We really do appreciate it. Back to the show...


It is 1937 and Jessie is still in Scotland. She has spent her savings refurbishing a little salon on Kinloch Street in Dundee and is living a fairly unremarkable life as a somewhat odd outlier in one of Scotland’s big towns.

Jessie barely speaks fluent English anymore and although she sounded like the most Scottish person in the world to her German clients, she sounds like a native of Hamburg to her Scottish customers.

Still, she goes about her day and it seems to be the same thing every day. She wakes up in the morning, has breakfast, goes into the shop, she has a cup of coffee, the postman arrives with a parcel or two, she cuts some hair, she natters as best she can with her customers, she goes home, she eats dinner, she goes to bed.
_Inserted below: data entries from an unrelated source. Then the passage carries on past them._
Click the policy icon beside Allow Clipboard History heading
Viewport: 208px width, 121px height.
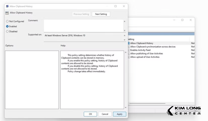click(7, 13)
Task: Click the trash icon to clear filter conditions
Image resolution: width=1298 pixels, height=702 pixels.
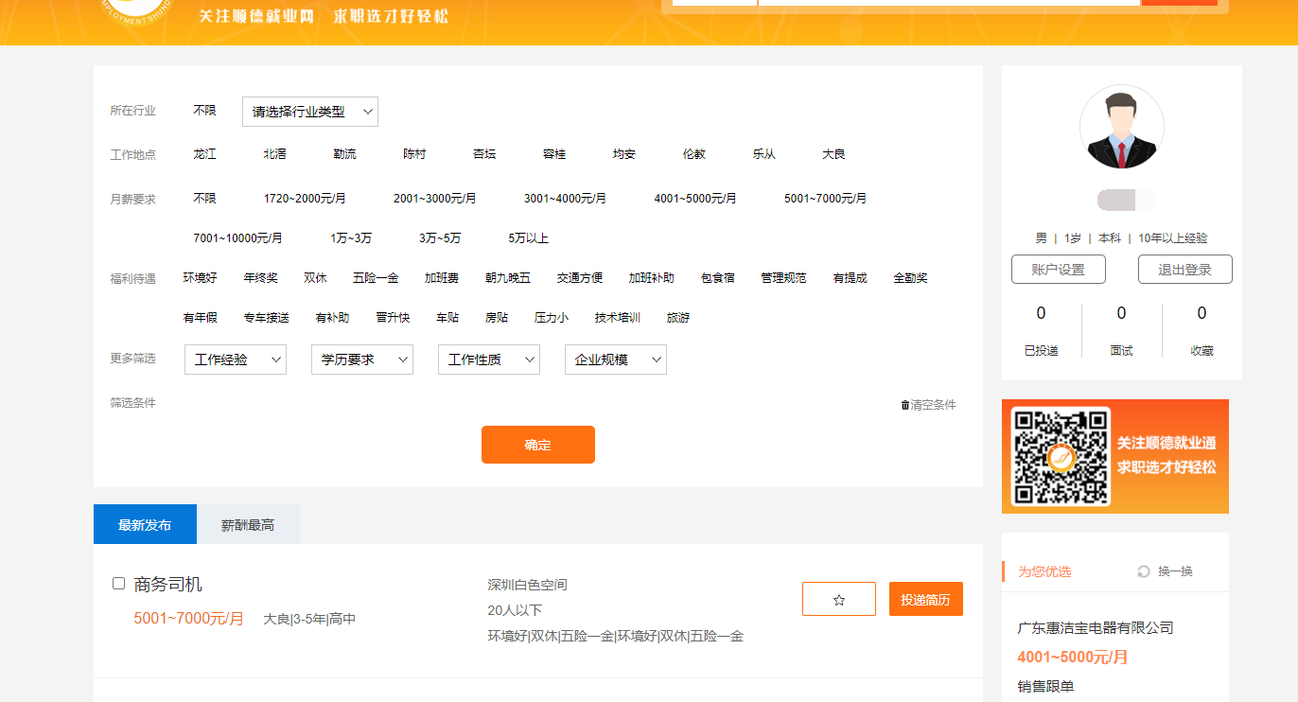Action: point(905,405)
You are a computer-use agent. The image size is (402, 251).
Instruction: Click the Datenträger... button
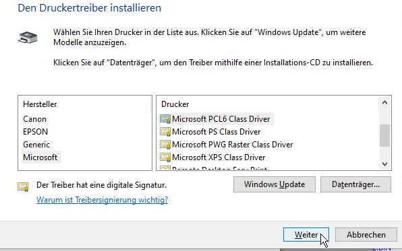click(355, 184)
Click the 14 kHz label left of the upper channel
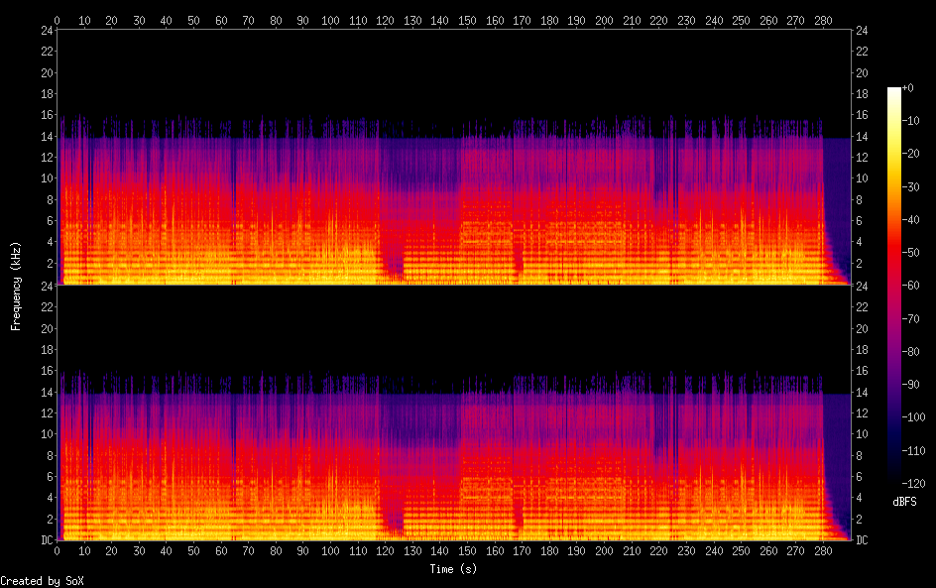 point(46,137)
And the next day is the same, up, breakfast, coffee, parcels, hair, natter, dinner, bed.

Some weekends she might go for a walk in the country or by the seaside always with a wee map and her notebook in hand. On big holidays she might go as far as Northern England on the train or the bus with her wee camera. One time she even went as far as Southampton to enjoy the English seaside.

And then it was back to the grind. Every day. Up, coffee, parcels, hair, bed. Up, coffee, parcels, hair, bed.

Jessie Jordan is living the most unremarkable of lives, cutting hair in her wee shop in Dundee that she paid way… way over the odds for. She’s living the perfect life for someone that has something to hide.

Jessie Jordan is a German spy.

The parcels and letters which arrive every day, like clockwork, at the little hairdressers in Dundee are postmarked for places like New York, San Francisco… Washington DC.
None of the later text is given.